*** Excerpted records Section Begins ***

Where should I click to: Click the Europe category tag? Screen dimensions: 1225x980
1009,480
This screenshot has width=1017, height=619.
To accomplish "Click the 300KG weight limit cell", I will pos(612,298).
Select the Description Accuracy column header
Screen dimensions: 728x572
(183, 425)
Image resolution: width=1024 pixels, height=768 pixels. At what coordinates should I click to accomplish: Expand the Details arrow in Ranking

*** Excerpted records Section Ends ***
*** Excerpted records Section Begins ***

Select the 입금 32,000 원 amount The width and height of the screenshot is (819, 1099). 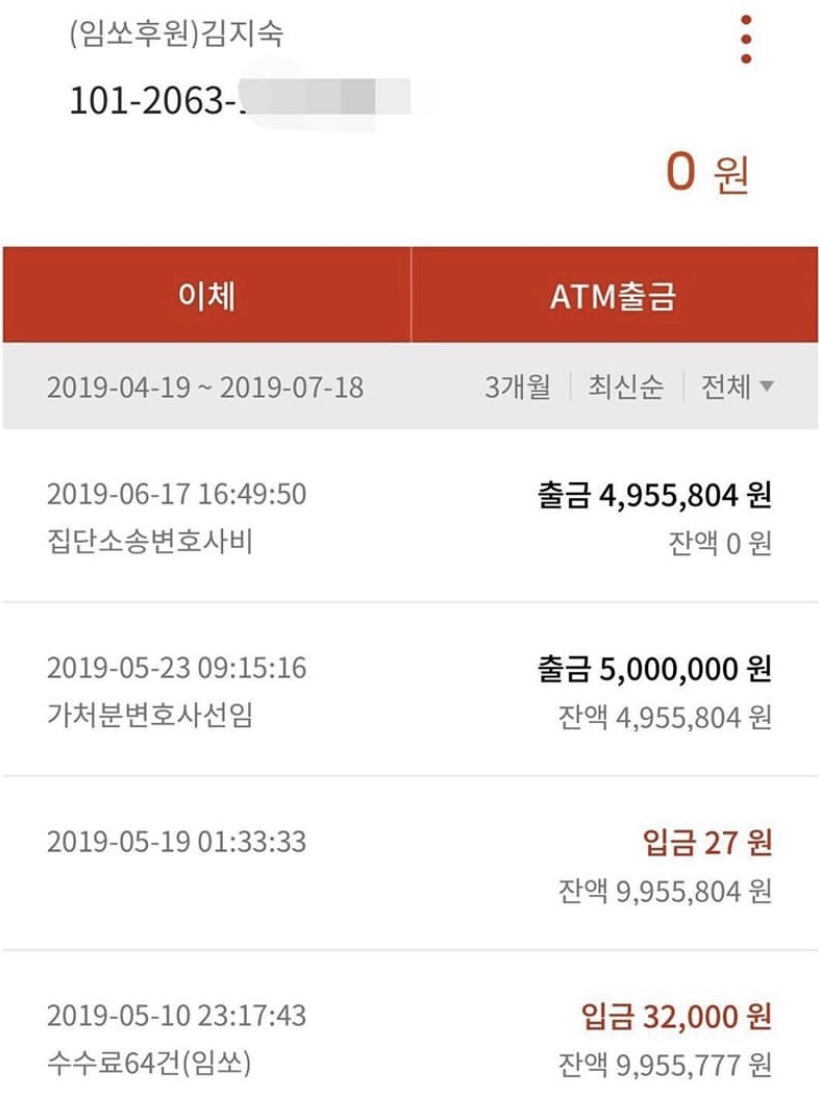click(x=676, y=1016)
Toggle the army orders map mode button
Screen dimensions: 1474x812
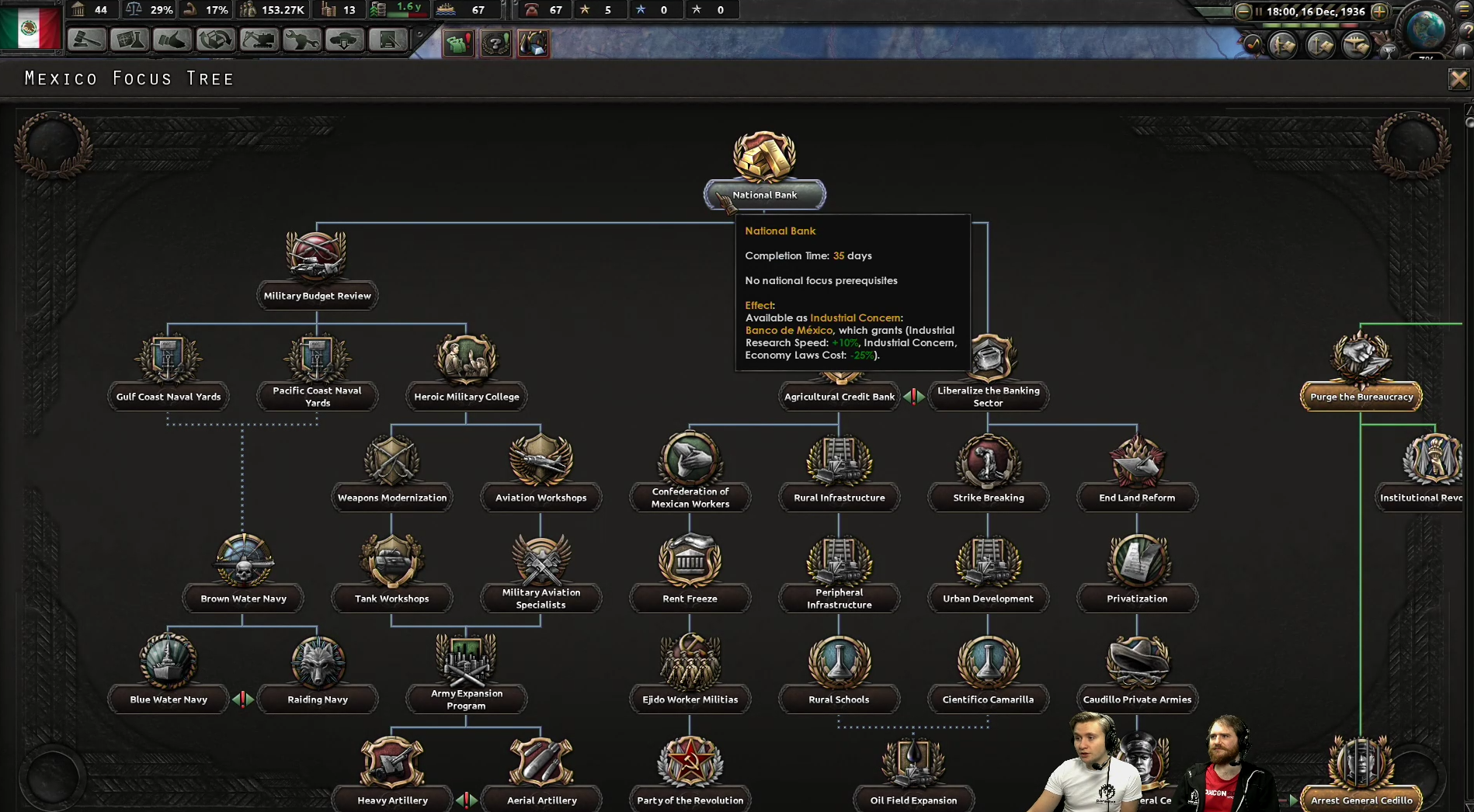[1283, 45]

*** Excerpted records Section Ends ***

With the line holding "Select the Description Accuracy column header" as the first and the line holding "Image resolution: width=1024" as the last, please transcribe exactly the lines of the material above in that range and nothing else.

Exercise answer:
Select the Description Accuracy column header
Screen dimensions: 728x572
(183, 425)
Image resolution: width=1024 pixels, height=768 pixels. At what coordinates should I click to accomplish: Expand the Details arrow in Ranking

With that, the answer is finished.